La comunicación, como oficio y responsabilidad, se encuentra hoy en una encrucijada, por un lado, los medios tradicionales atraviesan una crisis de legitimidad y credibilidad que ha ido mermando sus bases ante los ojos de la ciudadanía, por otro lado, surgen nuevas plataformas y voces que parecen ocupar ese vacío, aunque con peligros y oportunidades que aún no hemos terminado de entender del todo, sin embargo, no poner marcos claros en este contexto puede ser terriblemente peligroso, sobre todo cuando el “altavoz digital” está al alcance de cualquiera con acceso a un dispositivo móvil.
El descrédito de los medios tradicionales no es nuevo, de hecho durante décadas, la percepción de que sirven más a intereses económicos y políticos que a la verdad ha permeado en la opinión pública, provocando una desconfianza generalizada que difícilmente desaparecerá pronto. Esto ha dado pie a una especie de “vacío informativo”, donde cada vez más personas optan por informarse a través de otros canales y es aquí donde entran en escena los “nuevos altavoces” comunicativos: redes sociales, medios alternativos, y figuras que, en un abrir y cerrar de ojos, se convierten en líderes de opinión.
Estos altavoces, que en teoría democratizan el acceso a la información, pueden parecer una solución frente al agotamiento de los medios tradicionales, pero la democratización, como en otros ámbitos de la la vida, no viene sin desafíos. El principal de ellos es la responsabilidad que conlleva ser emisor de información. Tener la capacidad de alcanzar a miles o millones de personas con una columna(haganme la buena), un solo tuit o video de TikTok no es solo un privilegio, es una carga que implica ser consciente de lo que se dice, de cómo se dice y, sobre todo, de las consecuencias que puede tener.
Esto no significa que debamos autocensurarnos ni mucho menos, ya que la responsabilidad no implica censura, lo que significa es ser sensatos y conscientes del alcance que tenemos en redes sociales y otras plataformas digitales. El hecho de que cualquier persona pueda hablar no implica que todas las opiniones tengan el mismo peso o estén basadas en hechos verificables.

Datos registrados:
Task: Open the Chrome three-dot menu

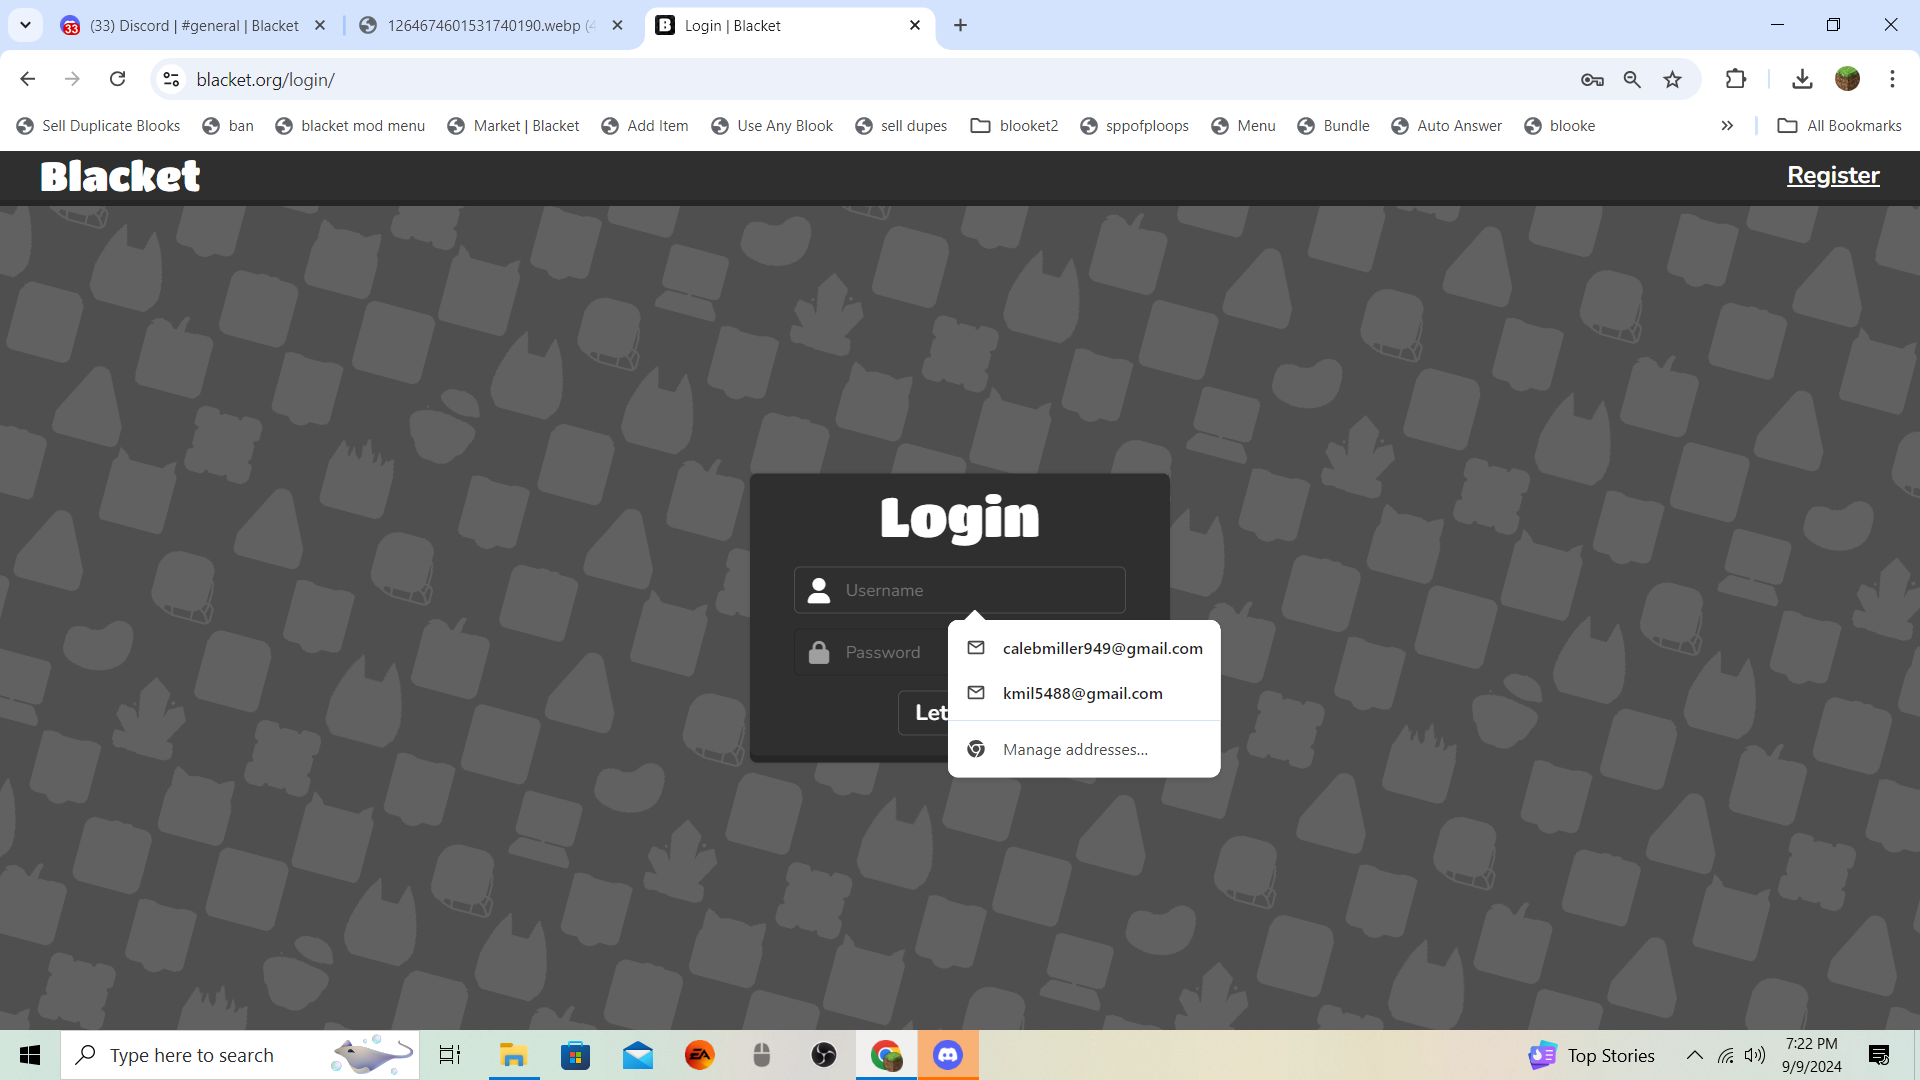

Solicitudes:
A. Enumera los nuevos altavoces comunicativos que menciona el texto sobre la comunicación.
B. Según el texto sobre la comunicación, ¿cuál es el principal desafío que trae la democratización del acceso a la información?
Las líneas no desempeñan ningún papel en esto.

Respuestas completas:
A. Redes sociales, medios alternativos y figuras que, en un abrir y cerrar de ojos, se convierten en líderes de opinión.

B. La responsabilidad que conlleva ser emisor de información.